Rich People Things
The impression you get is that Robert Kraft just lost track of time. Another long day is closing at the New England Patriots owner’s vast tumbled Redwood of a desk, the daylight lowering and — uh oh, Kraft has just remembered that it is almost time for Thursday Night Football. Thursday Night Football which is like Monday Night Football, only without the benefit of Jon Gruden’s manic clairvoyance or the non-benefit of Chris Berman’s baffle-shrieked halftime highlights, and which no one watches because it’s on the NFL Network. Anyway, so Kraft is up and out of the office and onto his waiting golf cart (I know), which he pilots himself through the Foxboro, Mass. sports complex that he developed, until he gets to what appears to be… well, this is where it gets confusing.
Kraft arrives — you don’t see him tossing the golf cart key to a valet, but we can only assume he got there by cart — at an establishment with outdoor seating and wine and a general posh yacht club languor, but also close enough to Gillette Stadium that it is visible, lights on, in the background. Wherever Kraft winds up is, also, where the NFL’s Thursday Night Football commercial ends — on Kraft’s plump, plummy grin. The commercial has also shown us, intercut with the 655th-richest man in the world’s journey from his office to his date with some alfresco prime rib, a host of other ordinary joes and josephinas — bakers and uniformed civil servants and office drones eager to cut loose with some late-week AFC North action — making their own pilgrimages footballward. The overall sense is that the billionaire owner of the New England Patriots is something like first among football fan equals — a guy as psyched for NFL games as your average fan, but one who happens to own some very nice bespoke shirts and, um, a football team.
Well, really he owns the football team and the stadium in which they play and the sprawling $375 million outdoor mall around it — it’s called Patriot Place and, as a commenter pointed out a couple weeks ago, is probably home to the venue at which Kraft enjoys his meal. (And, coincidentally, easily reachable by golf cart) Were he not in the television commercial, there’d be no real reason to single Robert Kraft out for criticism — or praise: those are some nice rich-guy shirts. He’s the sort of billionaire you don’t really notice — the kind that would give $25,000 to John McCain’s PAC in June of 2008, then another $25,000 to Barack Obama’s in August.
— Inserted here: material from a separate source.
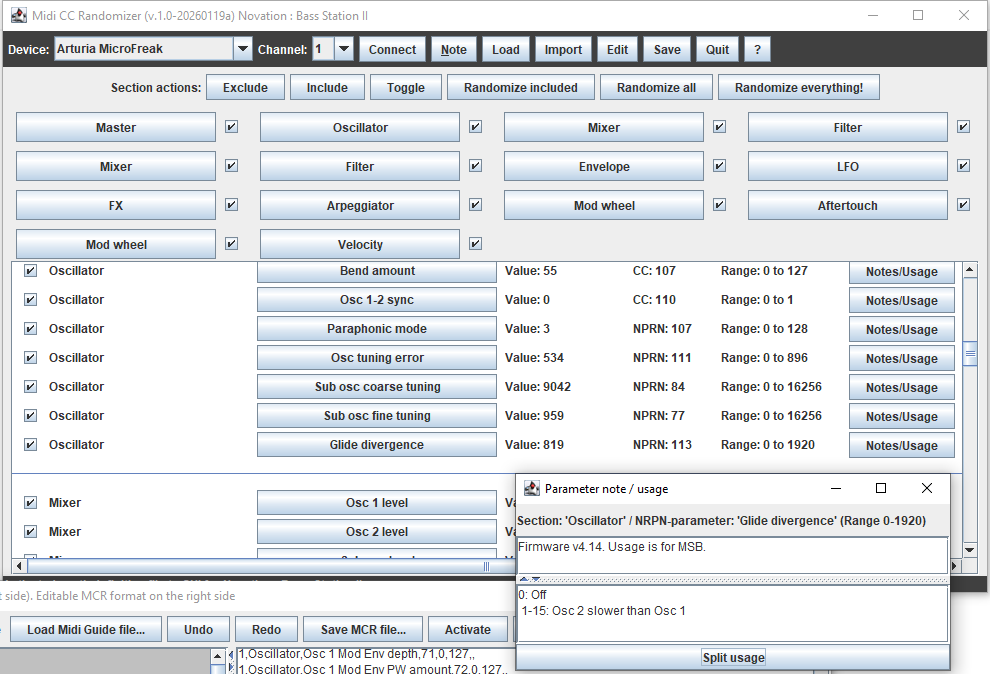Expand the Channel number dropdown
Viewport: 990px width, 674px height.
(343, 49)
Kraft once, controversially and perhaps not intentionally, gave one of his three Super Bowl rings to buff, Modigliani-headed Russian autocrat Vladimir Putin.
He’s that kind of billionaire, but he’s also the kind that grew up in suburban Boston and took a risk in buying the Patriots at a time when their value was low, and in so doing probably prevented the team from leaving the region. Stack him up against the NFL’s more outwardly ridiculous plutocrats — Daniel Snyder, idiot boy-king owner of the Washington Redskins and the man behind the roundly unloved ‘50s-themed trans-fat dispensaries Johnny Rockets; taut-faced embodiment of grandiose oil-country venality Jerry Jones, who owns/is the Dallas Cowboys — and Kraft is just another swell. Still, there’s no reason, outside of his presence in widely aired TV commercials and several appearances during every Patriots broadcast — where he sits in a luxury box high above the field — why football fans should or would want to know what Robert Kraft looks like. He doesn’t play football, after all. He develops malls.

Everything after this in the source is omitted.